Aufgabe -
Nenne alle Personennamen im Text über Satire und Kabarett, auch die Namen erfundener Figuren.

Klar, Satire darf alles – das weiß man seit 1919, also seit Kurt Tucholsky in einem Aufsatz diese Behauptung aufgestellt hat. „Nirgends verrät sich der Charakterlose schneller als hier, nirgends zeigt sich fixer, was ein gewissenloser Hanswurst ist, einer der heute den angreift und morgen den“, heißt es darin weiter. Nach den Anschlägen auf die Redaktion von „Charlie Hebdo“ am 7. Januar dieses Jahres zielten die Sympathiekundgebungen für die ermordeten Karikaturisten weniger auf deren Werke als auf die Verteidigung der Pressefreiheit. Wenn dagegen ein Kabarettist sein Fähnlein nach dem Wind hängt und auf sichere Lacher seitens des Publikums baut, hat er seinen Beruf verfehlt.
Gleichwohl gibt es auch in diesem Metier die Möglichkeit, sich im Laufe der Zeit zu steigern, Anfängerfehler selbstkritisch unter die Lupe zu nehmen und sich weiterzuentwickeln. Eben diese Chance sollte man jedem geben, der andere mit Hirn und Humor zum Lachen bringen möchte. Einer, der auf dem besten Weg ist, das Spektrum Migrations-Kabarett zu erweitern, steht mit Aydin Isik am 4. Juni auf der Bühne des Theater 509 im Bürgerhaus Stollwerck. Der türkischstämmige Schauspieler und Kleinkünstler bezeichnet sein Programm „Zu Gast bei Freunden“ als politische Comedy. Will heißen: Er mischt dezidierte Kritik an den Obermöpsen in Berlin mit erfundenen Figuren wie Schardul aus Pakistan und Kenan aus Kreuzberg.

Datensatzzeilen:

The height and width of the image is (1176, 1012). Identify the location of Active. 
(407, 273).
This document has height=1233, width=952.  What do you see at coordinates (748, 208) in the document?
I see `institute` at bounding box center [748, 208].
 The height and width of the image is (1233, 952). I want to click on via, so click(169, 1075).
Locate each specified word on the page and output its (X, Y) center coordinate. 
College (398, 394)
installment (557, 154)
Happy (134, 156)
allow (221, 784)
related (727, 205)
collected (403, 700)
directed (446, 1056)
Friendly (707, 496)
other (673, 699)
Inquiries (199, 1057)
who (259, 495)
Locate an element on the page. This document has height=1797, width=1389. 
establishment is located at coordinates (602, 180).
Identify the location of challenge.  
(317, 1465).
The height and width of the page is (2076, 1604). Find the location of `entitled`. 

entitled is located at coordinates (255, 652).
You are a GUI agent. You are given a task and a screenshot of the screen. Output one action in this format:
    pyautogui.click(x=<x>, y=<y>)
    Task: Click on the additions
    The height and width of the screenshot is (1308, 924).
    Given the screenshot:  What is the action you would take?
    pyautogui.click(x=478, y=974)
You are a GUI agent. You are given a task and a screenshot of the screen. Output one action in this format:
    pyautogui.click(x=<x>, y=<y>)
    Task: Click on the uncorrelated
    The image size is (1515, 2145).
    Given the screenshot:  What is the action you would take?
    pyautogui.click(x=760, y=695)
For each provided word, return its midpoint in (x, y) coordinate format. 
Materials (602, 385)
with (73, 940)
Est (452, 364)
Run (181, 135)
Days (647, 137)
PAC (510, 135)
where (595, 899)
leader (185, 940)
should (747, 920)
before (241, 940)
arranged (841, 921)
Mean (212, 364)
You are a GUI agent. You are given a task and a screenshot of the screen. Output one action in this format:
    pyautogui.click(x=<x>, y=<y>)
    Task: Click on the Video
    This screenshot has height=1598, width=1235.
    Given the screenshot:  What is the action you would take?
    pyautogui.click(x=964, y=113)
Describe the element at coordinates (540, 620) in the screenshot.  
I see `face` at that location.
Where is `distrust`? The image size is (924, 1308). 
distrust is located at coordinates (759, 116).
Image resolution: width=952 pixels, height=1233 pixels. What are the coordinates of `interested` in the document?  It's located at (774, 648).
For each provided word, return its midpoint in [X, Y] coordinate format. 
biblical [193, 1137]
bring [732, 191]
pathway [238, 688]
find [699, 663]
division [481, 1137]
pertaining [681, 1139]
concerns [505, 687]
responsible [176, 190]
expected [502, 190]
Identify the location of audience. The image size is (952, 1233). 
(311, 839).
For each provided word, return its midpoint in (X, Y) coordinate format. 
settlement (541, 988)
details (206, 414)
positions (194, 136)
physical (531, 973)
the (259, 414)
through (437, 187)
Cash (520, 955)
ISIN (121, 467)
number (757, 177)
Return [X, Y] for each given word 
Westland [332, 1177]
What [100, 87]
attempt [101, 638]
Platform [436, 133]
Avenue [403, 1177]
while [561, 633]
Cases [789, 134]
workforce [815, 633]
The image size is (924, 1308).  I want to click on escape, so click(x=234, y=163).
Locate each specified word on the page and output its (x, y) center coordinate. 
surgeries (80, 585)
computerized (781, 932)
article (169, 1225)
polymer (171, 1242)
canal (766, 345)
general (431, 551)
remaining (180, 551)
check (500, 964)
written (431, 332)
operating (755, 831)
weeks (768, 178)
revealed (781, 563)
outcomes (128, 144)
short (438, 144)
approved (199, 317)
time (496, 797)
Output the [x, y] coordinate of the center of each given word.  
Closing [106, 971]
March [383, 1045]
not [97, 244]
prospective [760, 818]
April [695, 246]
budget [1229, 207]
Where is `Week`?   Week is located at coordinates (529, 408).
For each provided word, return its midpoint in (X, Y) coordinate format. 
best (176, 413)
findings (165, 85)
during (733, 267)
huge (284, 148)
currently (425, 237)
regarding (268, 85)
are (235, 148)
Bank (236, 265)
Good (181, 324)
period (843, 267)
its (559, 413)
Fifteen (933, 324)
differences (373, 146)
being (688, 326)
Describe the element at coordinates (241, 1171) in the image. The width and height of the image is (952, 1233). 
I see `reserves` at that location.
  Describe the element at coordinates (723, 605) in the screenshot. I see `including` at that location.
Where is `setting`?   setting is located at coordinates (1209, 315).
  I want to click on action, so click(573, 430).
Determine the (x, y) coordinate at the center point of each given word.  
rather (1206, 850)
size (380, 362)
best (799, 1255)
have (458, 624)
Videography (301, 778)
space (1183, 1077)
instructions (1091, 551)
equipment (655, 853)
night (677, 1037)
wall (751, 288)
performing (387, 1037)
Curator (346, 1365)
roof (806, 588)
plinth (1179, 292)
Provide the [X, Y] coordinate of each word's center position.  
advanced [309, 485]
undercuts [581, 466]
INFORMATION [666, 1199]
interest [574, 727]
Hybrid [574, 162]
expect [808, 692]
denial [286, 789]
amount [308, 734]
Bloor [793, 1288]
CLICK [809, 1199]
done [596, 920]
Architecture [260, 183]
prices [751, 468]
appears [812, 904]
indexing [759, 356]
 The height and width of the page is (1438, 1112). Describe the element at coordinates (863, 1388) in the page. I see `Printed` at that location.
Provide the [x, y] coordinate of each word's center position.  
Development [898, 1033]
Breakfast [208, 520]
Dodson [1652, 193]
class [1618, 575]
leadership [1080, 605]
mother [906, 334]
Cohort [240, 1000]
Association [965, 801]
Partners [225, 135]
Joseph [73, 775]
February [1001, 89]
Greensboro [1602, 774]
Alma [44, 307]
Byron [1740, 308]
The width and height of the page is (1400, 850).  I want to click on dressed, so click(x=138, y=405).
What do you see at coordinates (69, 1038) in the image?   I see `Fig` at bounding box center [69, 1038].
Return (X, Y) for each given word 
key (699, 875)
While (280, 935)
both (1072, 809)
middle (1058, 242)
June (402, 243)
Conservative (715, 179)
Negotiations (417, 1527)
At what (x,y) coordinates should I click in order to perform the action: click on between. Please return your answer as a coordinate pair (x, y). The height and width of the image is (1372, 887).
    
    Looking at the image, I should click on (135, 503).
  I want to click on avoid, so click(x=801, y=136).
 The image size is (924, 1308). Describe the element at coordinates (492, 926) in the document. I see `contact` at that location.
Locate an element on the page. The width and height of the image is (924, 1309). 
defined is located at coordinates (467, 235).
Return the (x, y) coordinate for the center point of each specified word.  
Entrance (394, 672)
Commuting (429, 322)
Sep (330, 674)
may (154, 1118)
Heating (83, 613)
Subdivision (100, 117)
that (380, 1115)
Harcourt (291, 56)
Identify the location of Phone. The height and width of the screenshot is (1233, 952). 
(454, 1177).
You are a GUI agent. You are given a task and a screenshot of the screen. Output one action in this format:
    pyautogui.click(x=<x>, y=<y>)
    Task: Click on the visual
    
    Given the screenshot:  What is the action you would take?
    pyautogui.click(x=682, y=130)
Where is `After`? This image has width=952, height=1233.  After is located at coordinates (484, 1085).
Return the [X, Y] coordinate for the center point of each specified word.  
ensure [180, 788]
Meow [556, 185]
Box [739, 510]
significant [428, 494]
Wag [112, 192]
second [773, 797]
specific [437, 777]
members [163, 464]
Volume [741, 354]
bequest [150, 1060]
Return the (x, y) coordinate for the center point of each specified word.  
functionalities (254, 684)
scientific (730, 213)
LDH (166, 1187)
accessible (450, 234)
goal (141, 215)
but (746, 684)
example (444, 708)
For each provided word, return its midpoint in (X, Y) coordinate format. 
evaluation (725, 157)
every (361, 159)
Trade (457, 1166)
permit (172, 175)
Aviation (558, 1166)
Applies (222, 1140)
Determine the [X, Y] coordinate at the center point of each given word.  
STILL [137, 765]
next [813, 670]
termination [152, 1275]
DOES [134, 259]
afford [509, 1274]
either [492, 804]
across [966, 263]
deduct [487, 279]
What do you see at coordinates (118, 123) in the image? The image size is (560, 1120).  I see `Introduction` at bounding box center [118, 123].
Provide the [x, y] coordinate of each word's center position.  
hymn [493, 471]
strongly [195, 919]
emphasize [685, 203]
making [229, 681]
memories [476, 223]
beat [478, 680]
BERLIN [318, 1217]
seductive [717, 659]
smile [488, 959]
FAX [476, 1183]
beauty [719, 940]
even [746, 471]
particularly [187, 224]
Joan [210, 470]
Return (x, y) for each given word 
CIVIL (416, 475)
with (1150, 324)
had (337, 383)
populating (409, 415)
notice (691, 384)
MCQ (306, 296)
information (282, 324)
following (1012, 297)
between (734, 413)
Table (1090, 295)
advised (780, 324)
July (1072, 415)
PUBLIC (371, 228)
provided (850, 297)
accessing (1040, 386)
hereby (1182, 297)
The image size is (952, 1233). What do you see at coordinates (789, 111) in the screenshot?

Antwort -
Kurt Tucholsky, Aydin Isik, Schardul, Kenan